# INSTRUCTIONS
A. According to the passage on the Reedville reef sinking, how much did DNREC's Division of Fish and Wildlife pay to buy the ship from Coleen Marine?
B. Continue the passage on the Reedville reef sinking from where it stops.

# SELECTED EXCERPT
------------------------------------------------------------

The Reedville’s sinking was carried out by Norfolk, Virginia-based marine contractor Coleen Marine, which has handled numerous ship and vessel reef deployments for the DNREC program, after receiving approvals from the EPA for environmental cleanliness and from the U.S. Coast Guard.

DNREC’s Division of Fish and Wildlife, which oversees the reef program, paid $175,000 in federal Sport Fish Restoration funds to buy Reedville from Coleen Marine after the ship settled onto the Redbird Reef.

Reedville joins the longest ship ever reefed on the East Coast, the 585-foot destroyer ex-USS Arthur W. Radford, sunk by DNREC in 2011; the former Lewes-to-Cape May ferry M/V Twin Capes, reefed in 2018; and more than 1,350 retired New York City subway cars that have helped comprise the reef system over the last two decades, including 997 cars on the site where Reedville was sunk Thursday.

Jeff Tinsman, an environmental scientist who leads DNREC’s artificial reef program, calls the sunken subway cars “luxury condominiums for fish.”

Reef Site No. 11 is also known as the Redbird Reef after the “redbird” No. 7 Flushing Line subway cars that provide predominant structure and fish habitat over the reef’s 1.3 square miles of ocean floor located 16 miles off the Delaware coast. To build the Redbird Reef, 619 of the obsolete subway cars were sunk, each of them 51-feet-long by nine-feet-wide, making a substantial bottom structure for an artificial reef.

------------------------------------------------------------

Dataset items:

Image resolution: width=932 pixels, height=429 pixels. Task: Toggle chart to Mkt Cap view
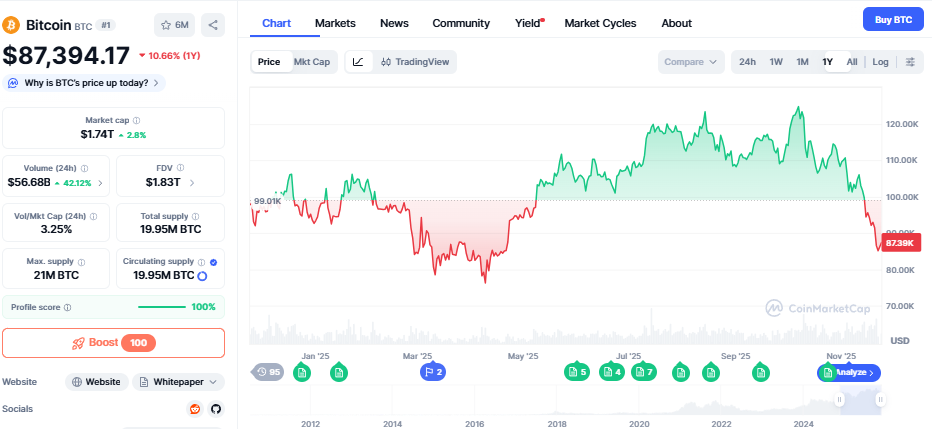point(311,62)
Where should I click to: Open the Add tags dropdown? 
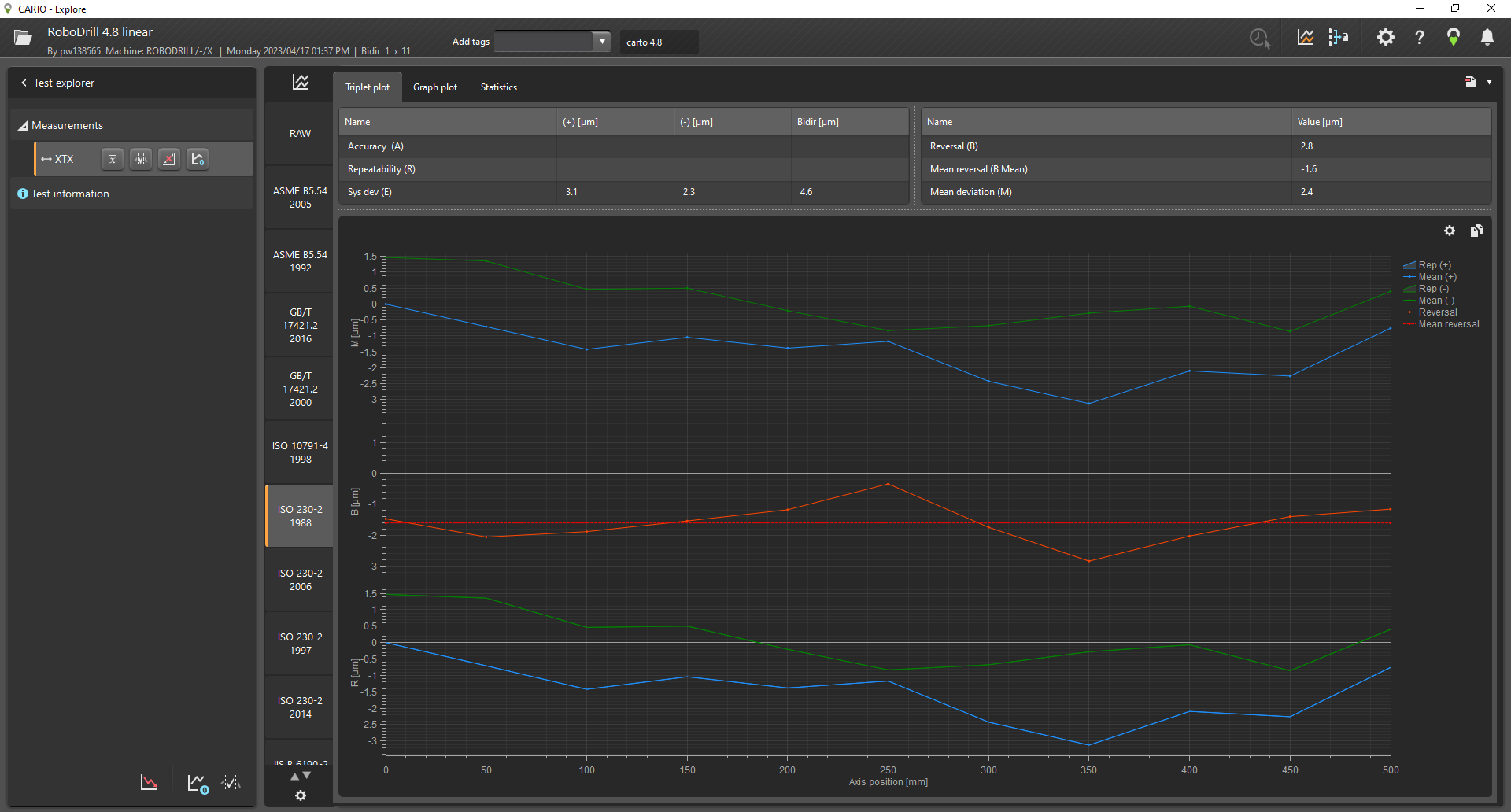pos(602,42)
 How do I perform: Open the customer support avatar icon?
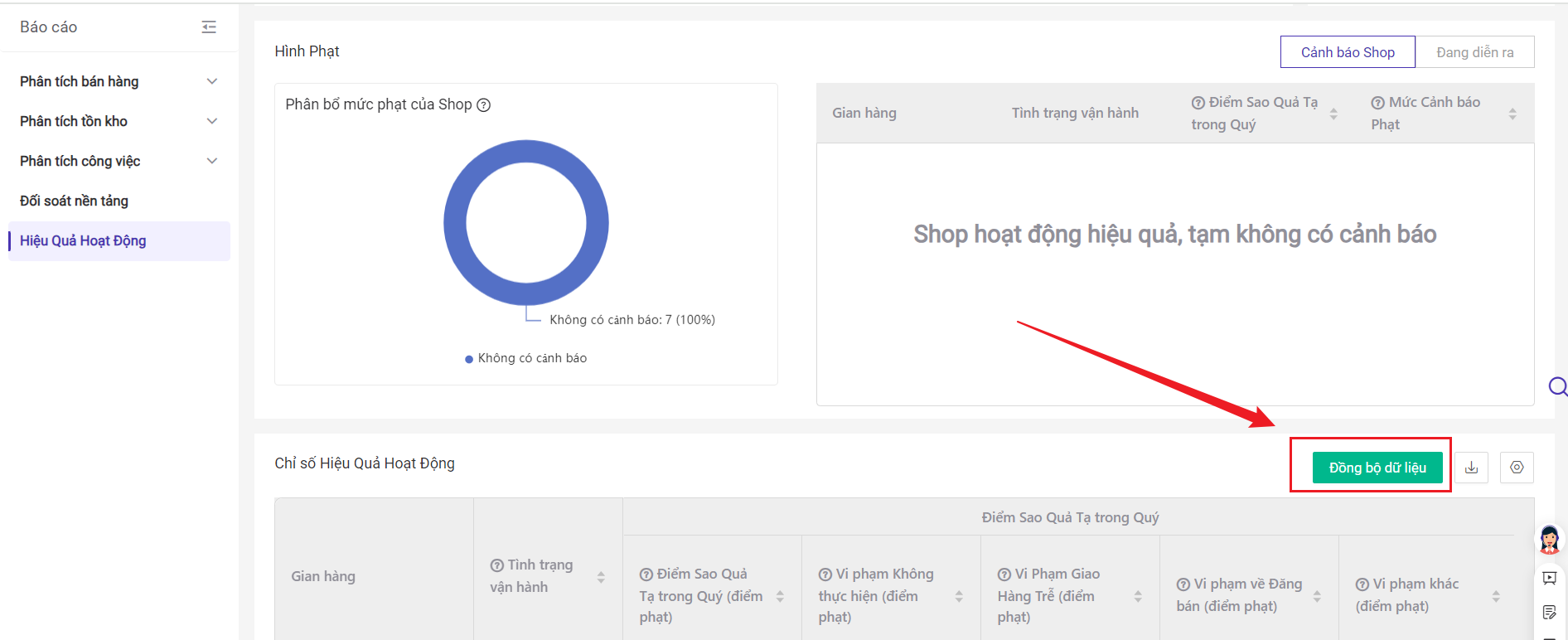[x=1549, y=540]
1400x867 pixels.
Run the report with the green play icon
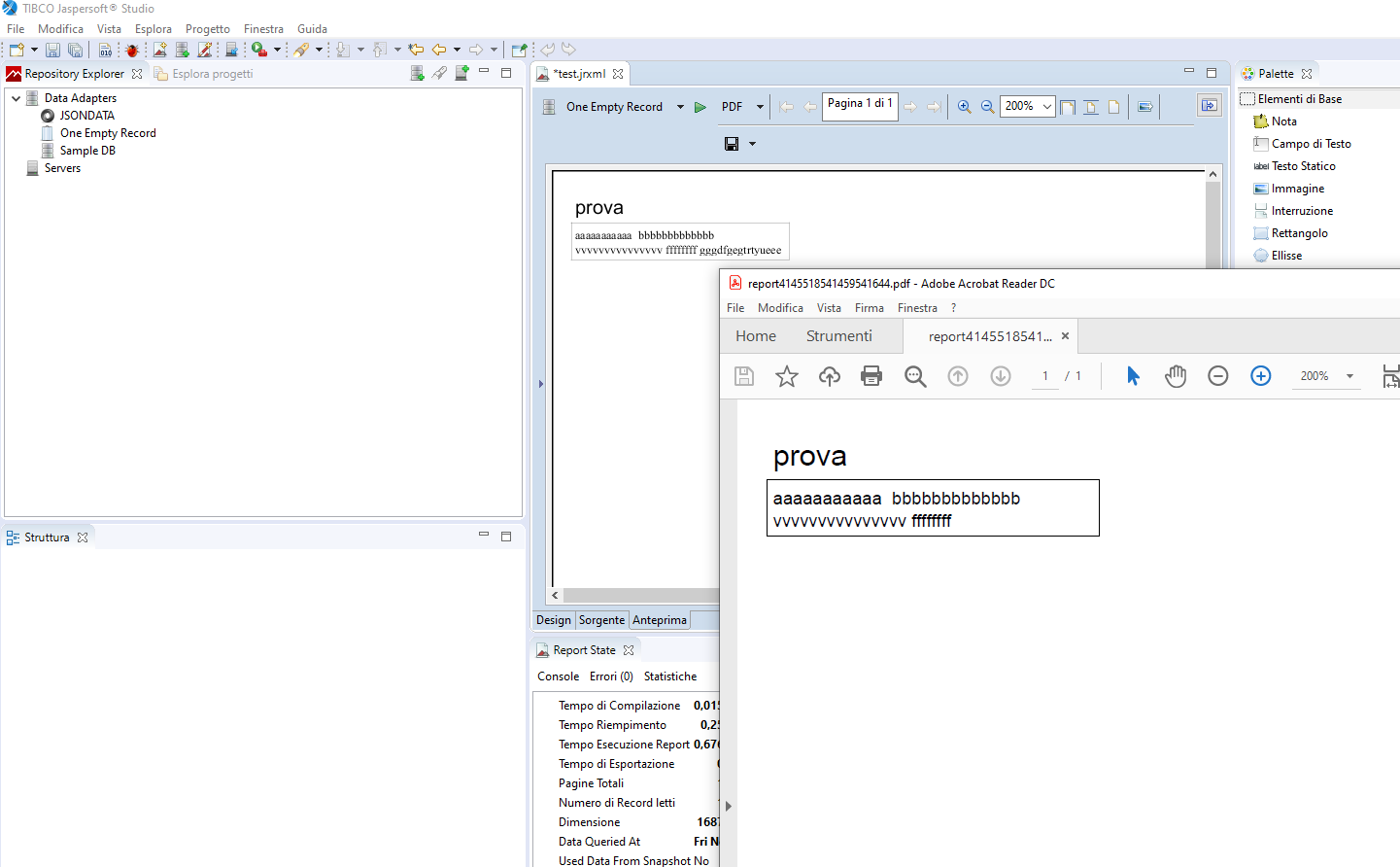pos(700,107)
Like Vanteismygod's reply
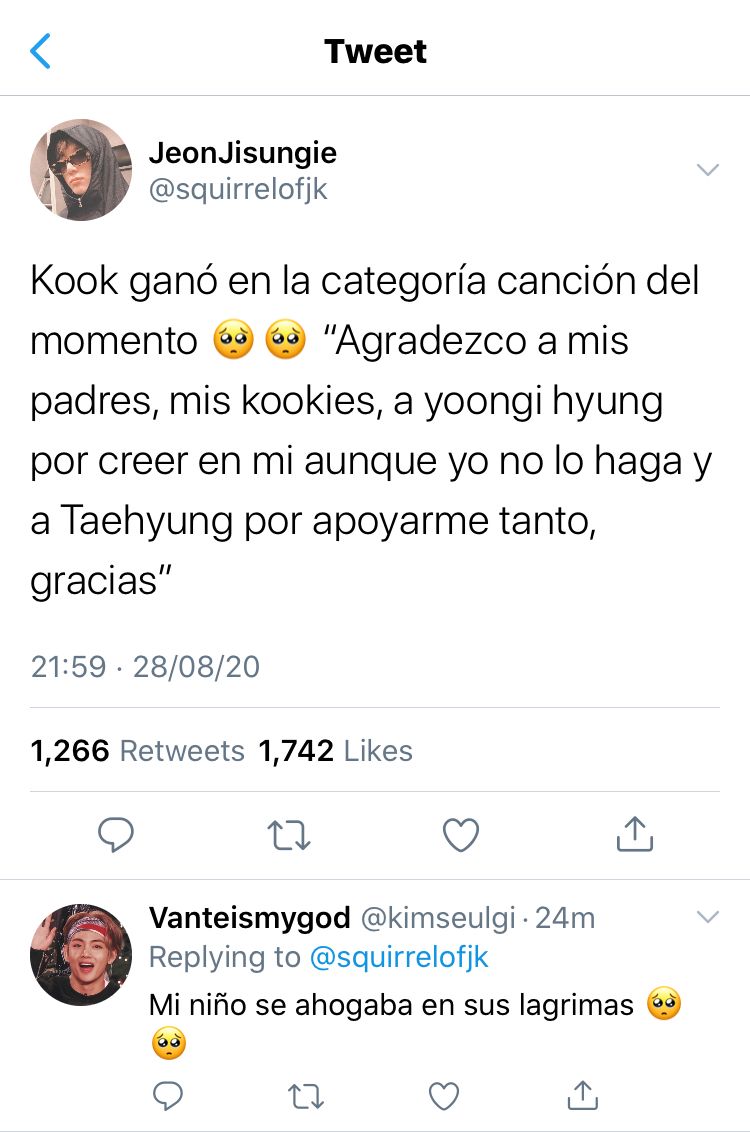Screen dimensions: 750x1132 pos(444,1096)
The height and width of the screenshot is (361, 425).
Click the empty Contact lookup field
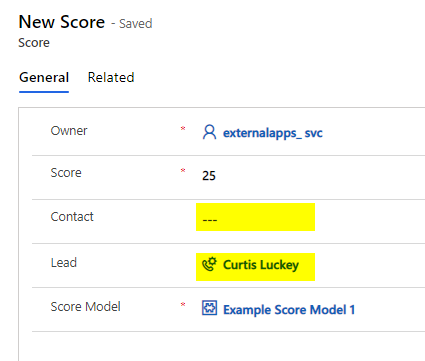(255, 217)
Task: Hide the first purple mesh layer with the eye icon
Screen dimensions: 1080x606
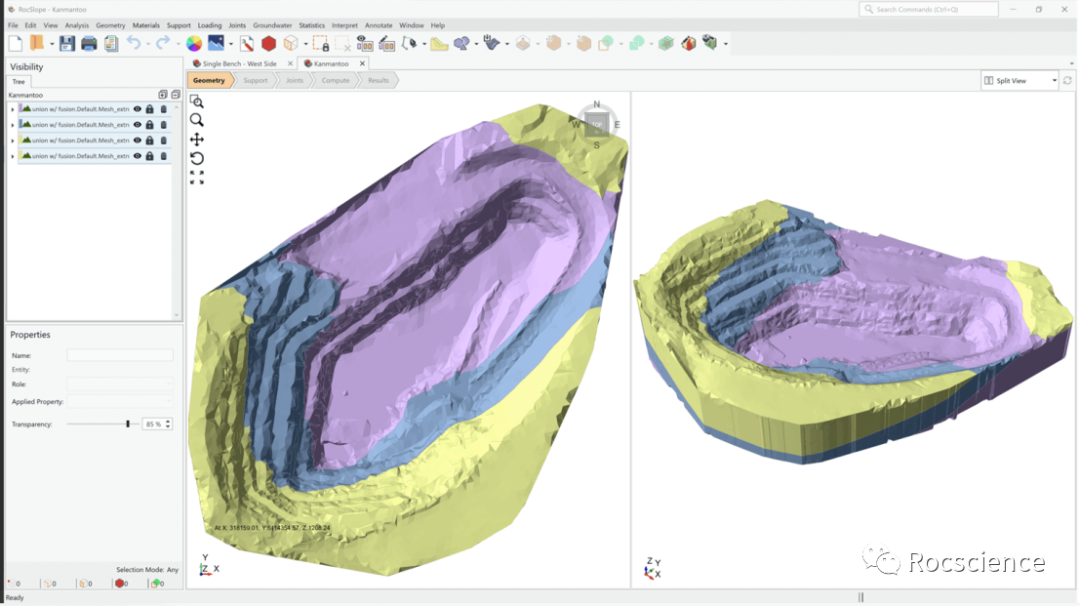Action: pos(138,109)
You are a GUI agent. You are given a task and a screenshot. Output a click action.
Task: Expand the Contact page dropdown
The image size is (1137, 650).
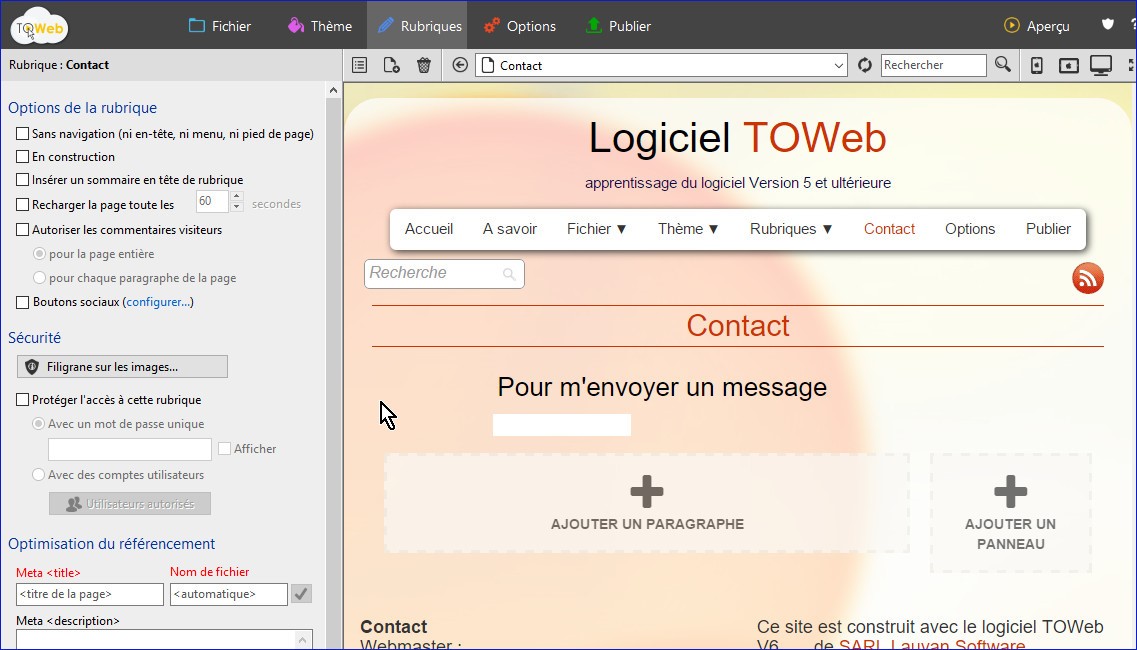point(839,65)
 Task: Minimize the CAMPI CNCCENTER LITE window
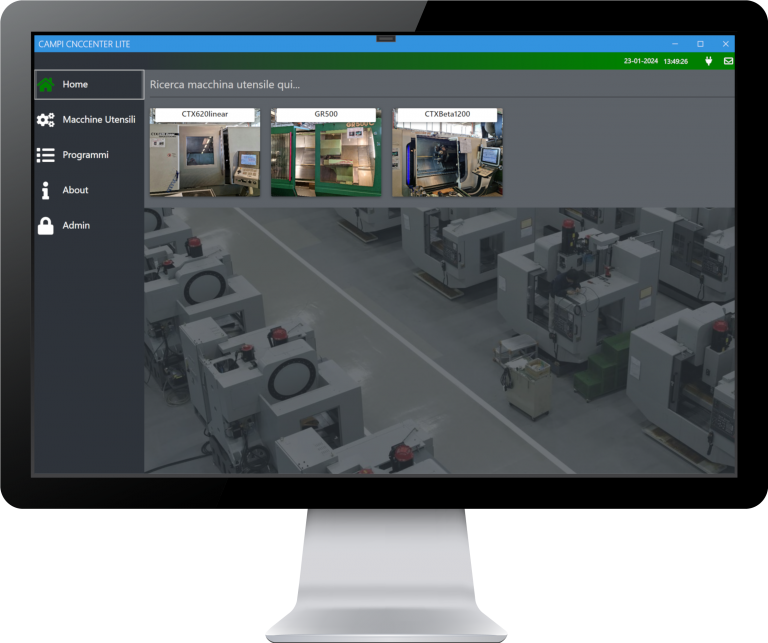tap(675, 44)
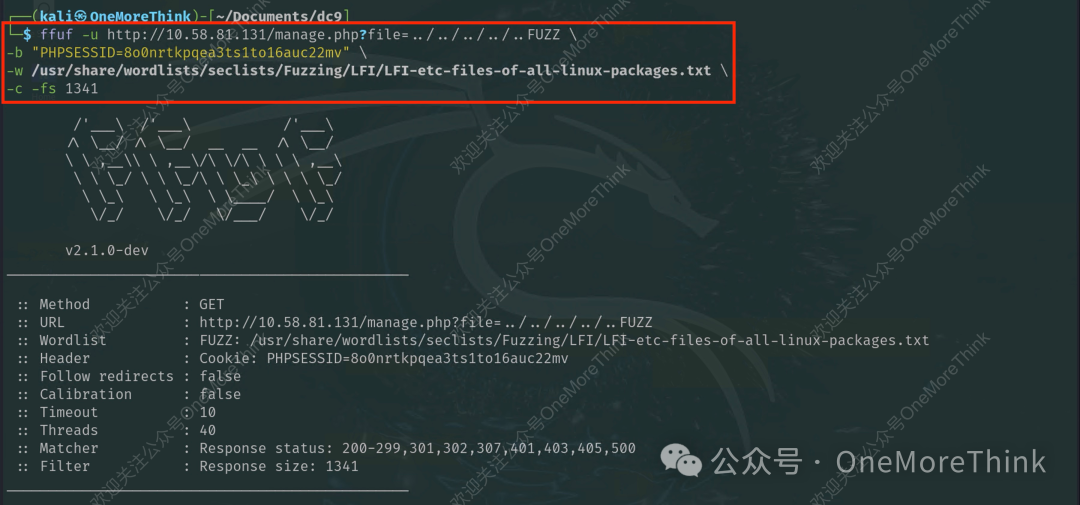Click the Calibration false value

pyautogui.click(x=220, y=393)
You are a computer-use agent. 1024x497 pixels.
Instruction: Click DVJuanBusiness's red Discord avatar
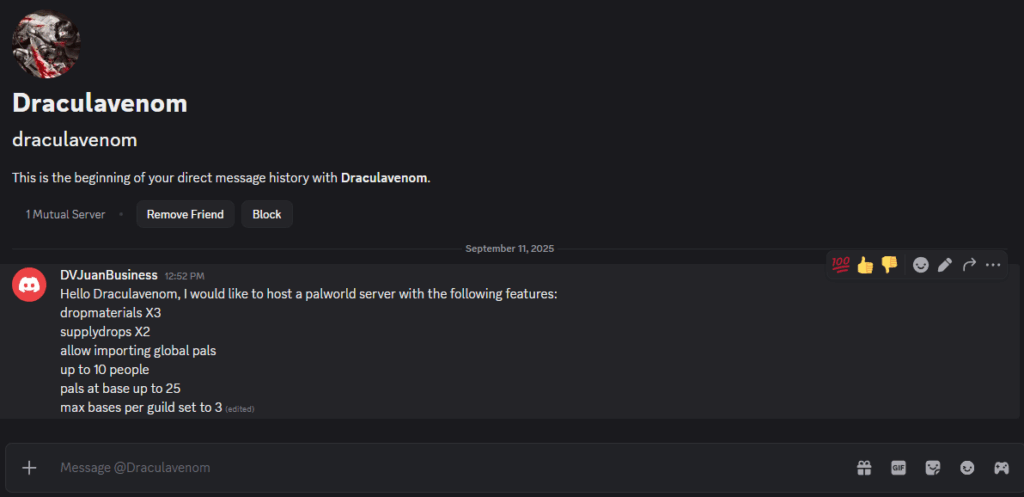pos(29,285)
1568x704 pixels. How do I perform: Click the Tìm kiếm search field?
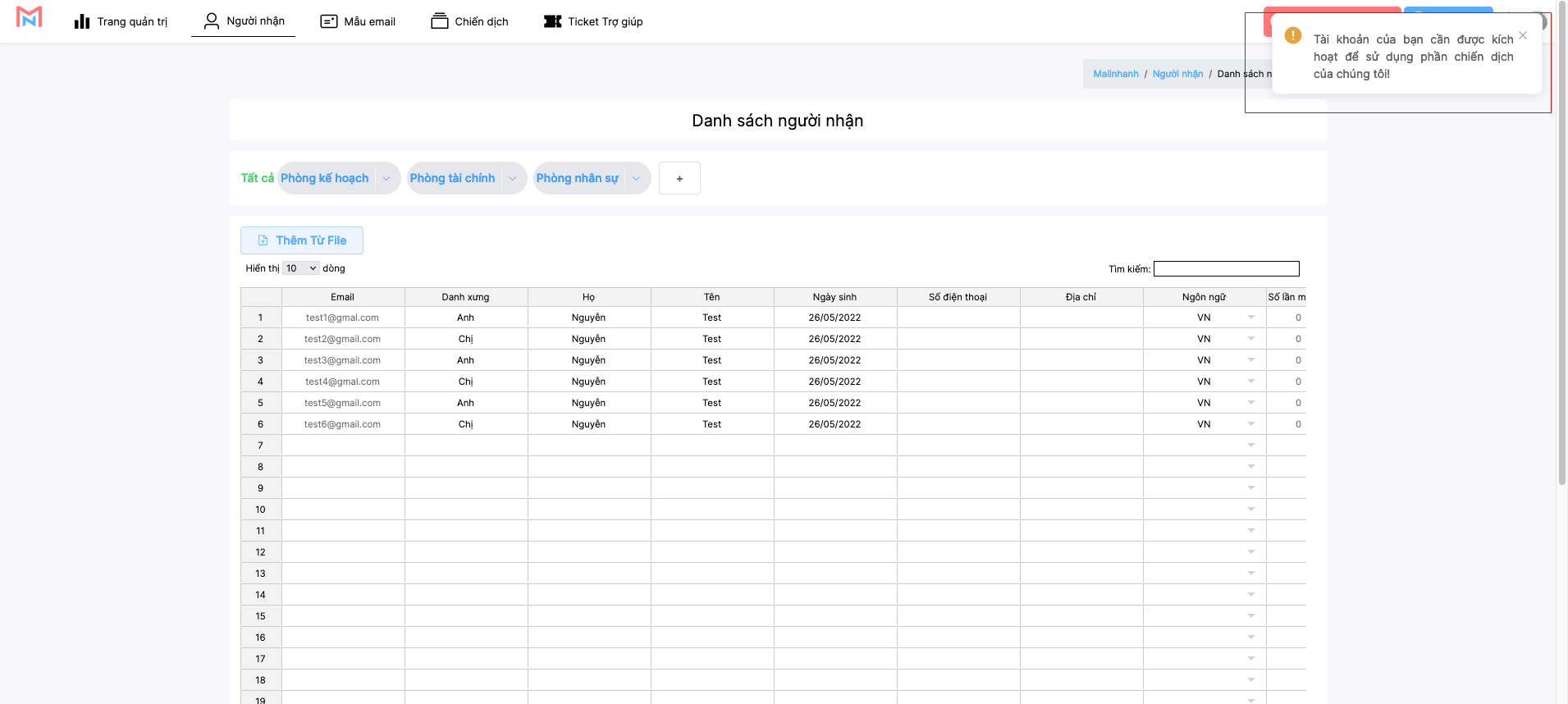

------------------------------------------------------------

# TASK-BY-TASK OUTPUTS
A. $175,000 in federal Sport Fish Restoration funds.

B.
The Redbird Reef, besides being a fish habitat created by the subway cars, includes a 215-foot-long Chesapeake Bay cruise ship, 86 U.S. Army tanks, eight tugboats, a fishing trawler, two barges and now, Reedville.

DNREC’s development of the artificial reef sites began in 1995 and has aggressively continued into the present with new reef structure added as quickly as the program can get its hands on some suitable material. That includes anything old and afloat that will sink after it’s been cleaned up environmentally for reefing, and anything cleanly discarded that can be resurrected as reef material once it goes down to the ocean floor.

Durable, stable, non-toxic reef materials can develop an invertebrate community which is hundreds of times richer than adjacent bottom, providing food and physical protection for reef fish such as tautog, seabass, scup, spadefish and triggerfish. In addition, gamefish such as bluefish, striped bass and weakfish are attracted to baitfish, which congregate around reef structure.

Recycled materials have supported reef development efforts to date. Donated concrete culvert pipe and other concrete products are the primary material used at the eight Delaware Bay sites. Ballasted tire units have been deployed at the three ocean sites. The tugboat “Golden Eagle” has been sunk in the lower bay and the tug “Margaret” was the latest vessel of her kind to join the artificial reef when sunk in 2006.

To date, more than 89,000 tons of concrete products, 9,000 tons of ballasted tire units and 86 decommissioned military vehicles have been utilized by the Delaware reef program. Retired vessels have become an important part of the Reef Program in recent years with vessels from 40- to 565-feet sunk on eight of the reef sites.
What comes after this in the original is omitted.